Regarding metformin, it's one of the safest and best studied meds in the entire pharmacopoeia, and while it's mostly prescribed for T2, its action and effects are such as to be potentially helpful to anyone with any form of diabetes. It's becoming less and less surprising nowadays to see T1 patients using it. As for those side effects, they are a bit like those dreadful things that are in the fine print, or that the announcer speeds through at the end of a commercial. They do happen, but they don't necessarily tell you that this or that dire thing only happens to one patient in 10,000, or whatever. As with any medication, each individual responds differently. Some people can't tolerate metformin at all, some have moderate side effects, and some (like me) have hardly any at all. There's only one way to know what your experience will be, and that's to have some experience.
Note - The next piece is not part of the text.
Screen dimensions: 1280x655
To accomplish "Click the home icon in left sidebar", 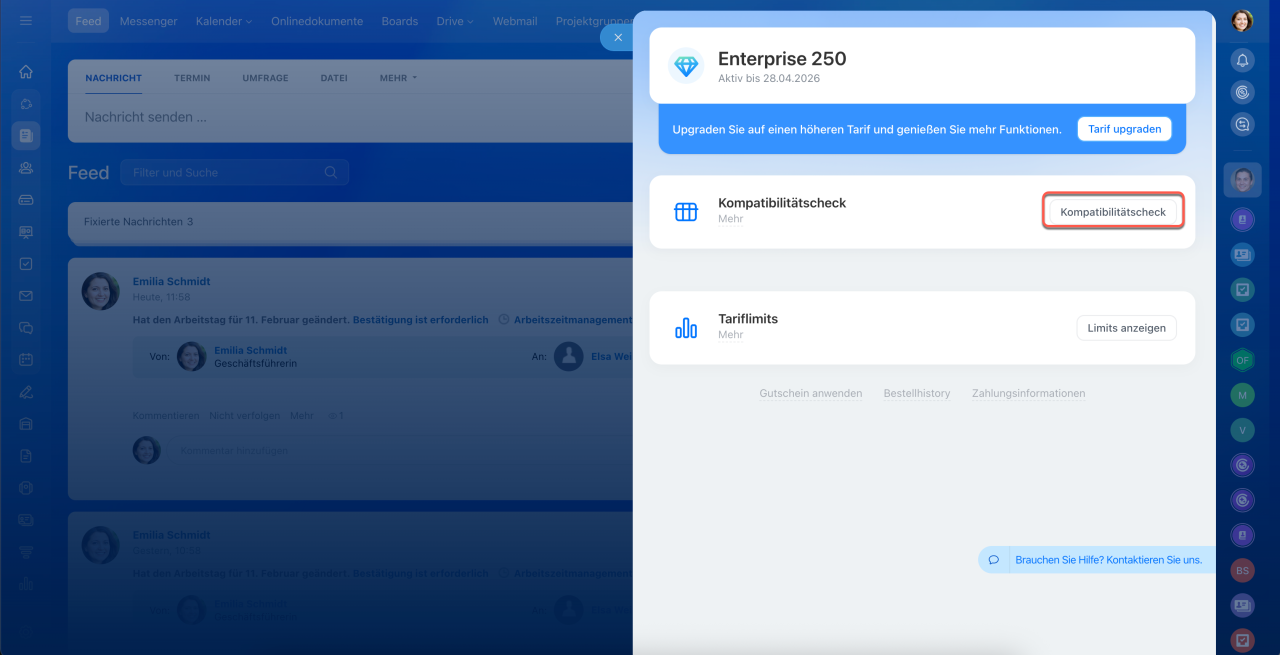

With all the progress made in treating diabetes in recent decades, which is immense, insulin is still the most powerful weapon in the arsenal by a wide margin. Joslin, pretty much the gold standard of diabetes clinics, often prescribes it to newly diagnosed T2 patients, even if only temporarily to reestablish good control before proceeding with a personalized, detailed treatment plan. It's certainly nothing to be afraid of.
Once again, welcome to the community. We're glad you found us!